The airport will be closed for 6 hours as the monsoon season approaching, the airport’s runways need to be prepped for the heavy rainfall that Mumbai witnesses every year.

Continuing with its yearly practice of pre-monsoon repairs and maintenance, Mumbai airport will close its runways from 11:00 to 17:00 on May 10th. CSMIA has posted an official tweet that says that “all operations will resume as usual post 17:00 hrs on the same day.”

Every year ahead of monsoon, Mumbai airport preps its runways for the heavy rains it experiences, particularly from July onwards. CSMIA spokesperson has advised passengers scheduled to fly in and out of Mumbai that day to check with their respective airlines about the change in schedule.

The airport has issued a Notice to Air Missions (NOTAM) to all stakeholders in order to manage flights and reduce passengers’ inconvenience.

The monsoon season can be tough on Mumbai, with the city often coming to a standstill following heavy downpours and the resulting waterlogging. In the past, the city has even had to shut rail and air services as it gets flooded and clogged with water.

Mumbai airport, too, faces the brunt of severe rains, particularly when it comes to its runways. In 2010, the airport had to close its runway after its surface was damaged due to heavy rains.

Landing in Mumbai during the monsoons can also be challenging at times for pilots. In 2019, A SpiceJet 737 coming from Jaipur overshot the runway while landing amid heavy rain. The incident led to the shutdown of the main runway of the Mumbai airport, with flights canceled or diverted to the nearby airports. The aircraft was stuck at the end of the runway for days before it could be pulled out.

• _Records_:

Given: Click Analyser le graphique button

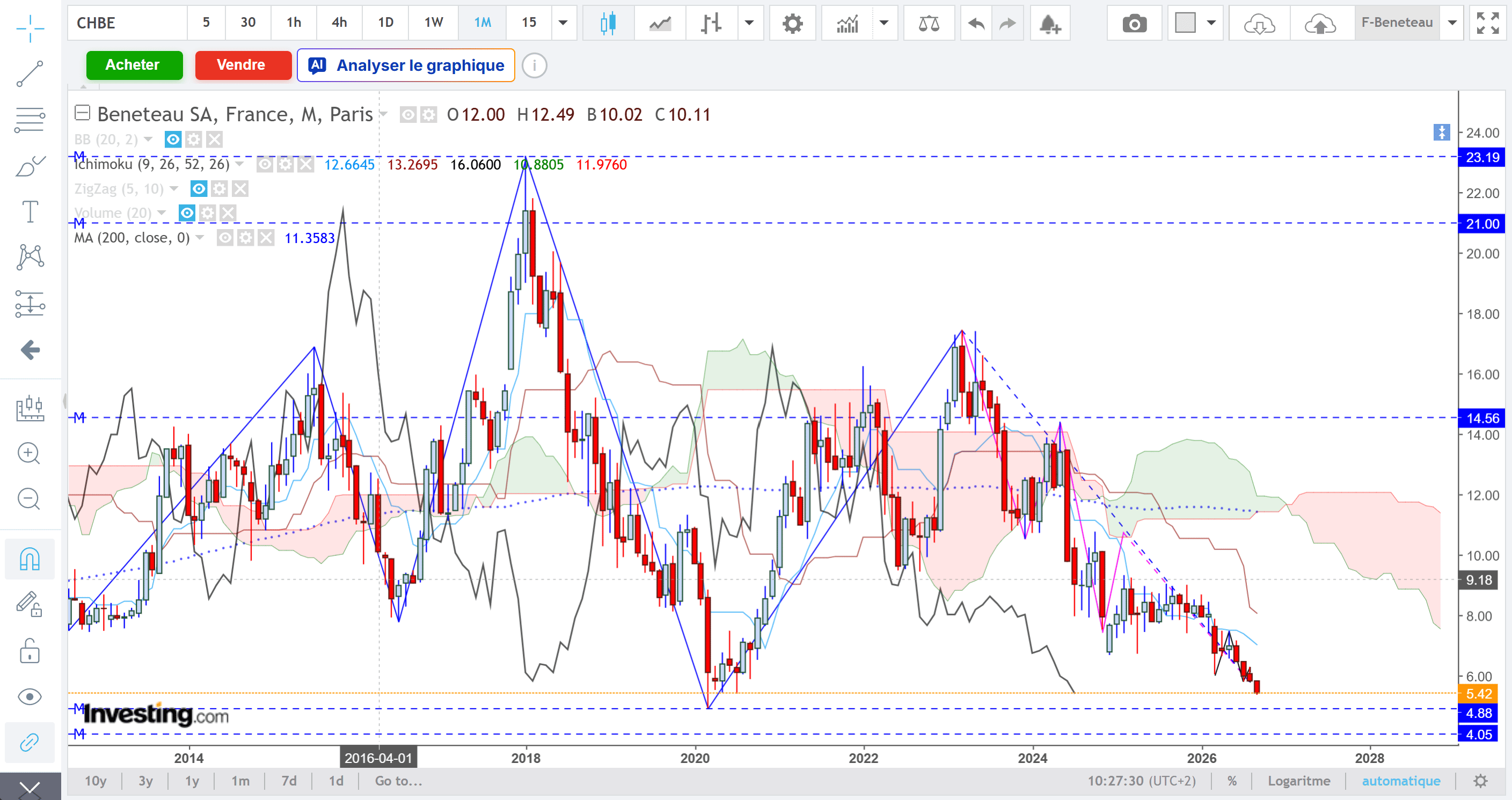Looking at the screenshot, I should (x=406, y=65).
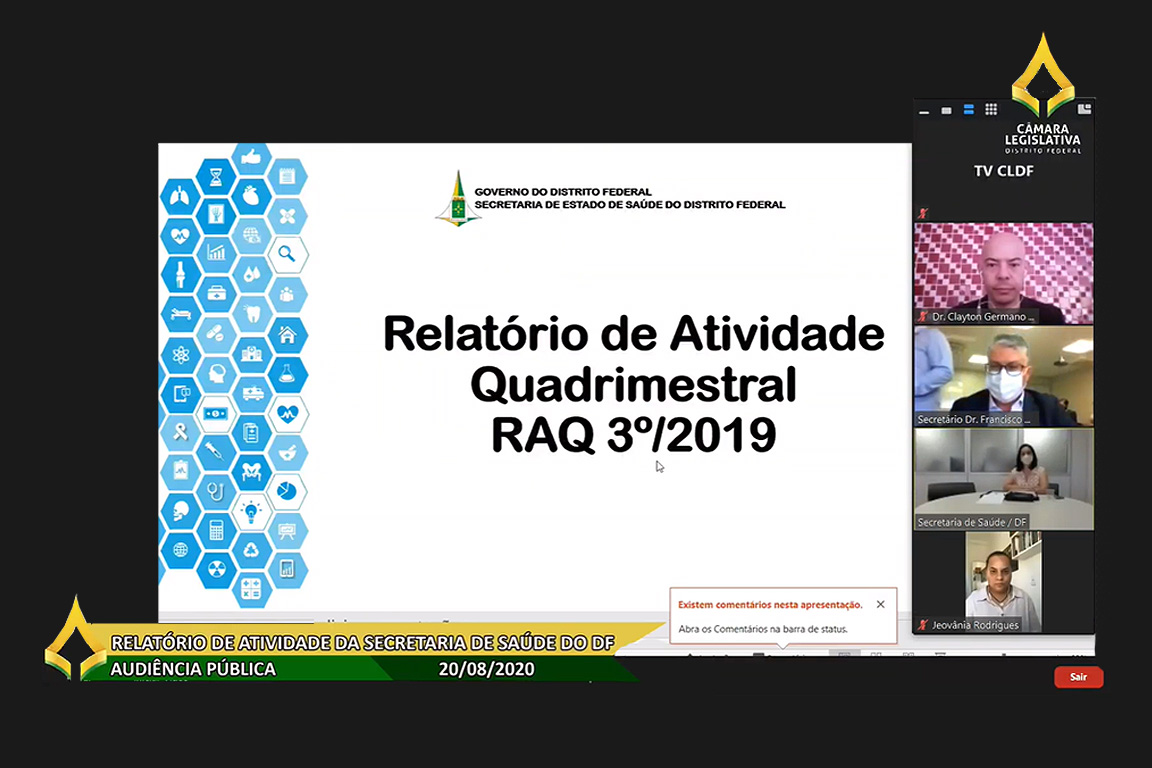Close the comments notification popup

coord(880,604)
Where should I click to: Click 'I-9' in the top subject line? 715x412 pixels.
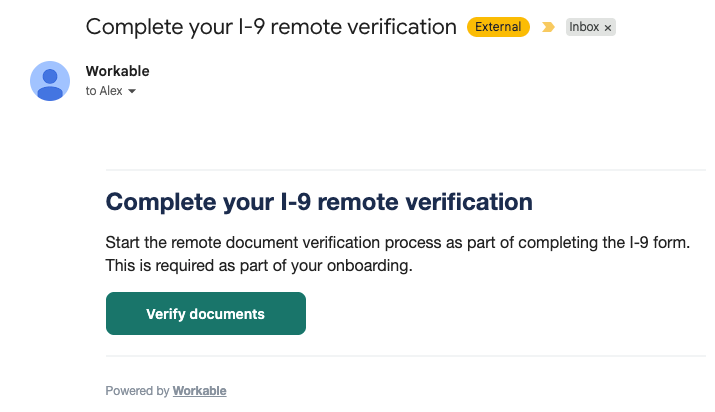point(253,27)
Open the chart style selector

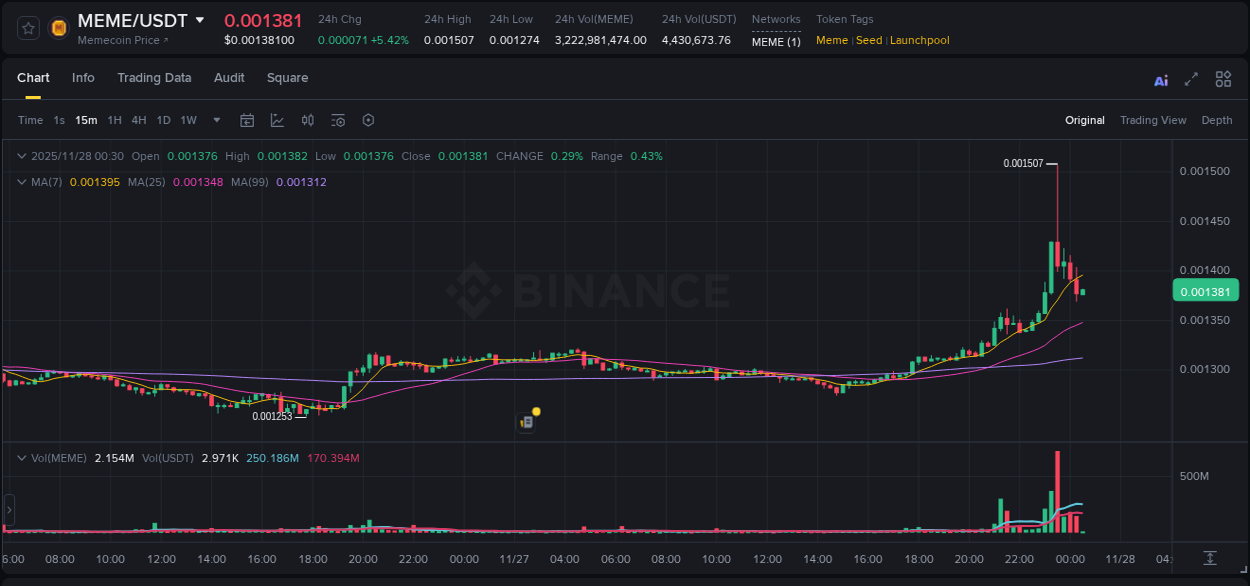(x=277, y=119)
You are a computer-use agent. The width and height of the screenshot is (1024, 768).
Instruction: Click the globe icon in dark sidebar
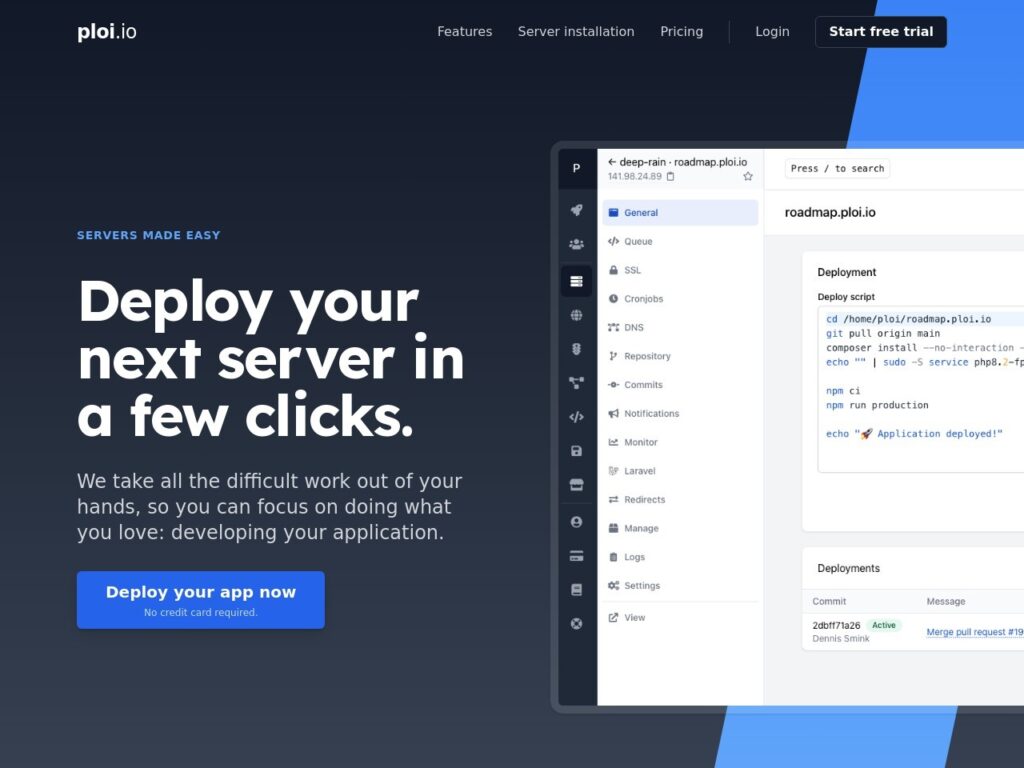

• _Problem 1_:
According to the Mumbai airport article, during what hours will the runways be closed on May 10th?
• _Problem 2_:
Reproduce the part of the Mumbai airport article that starts at "The monsoon season can" and ends after "clogged with water.", substituting "halt" for "standstill".

• _Answer space 1_:
From 11:00 to 17:00.

• _Answer space 2_:
The monsoon season can be tough on Mumbai, with the city often coming to a halt following heavy downpours and the resulting waterlogging. In the past, the city has even had to shut rail and air services as it gets flooded and clogged with water.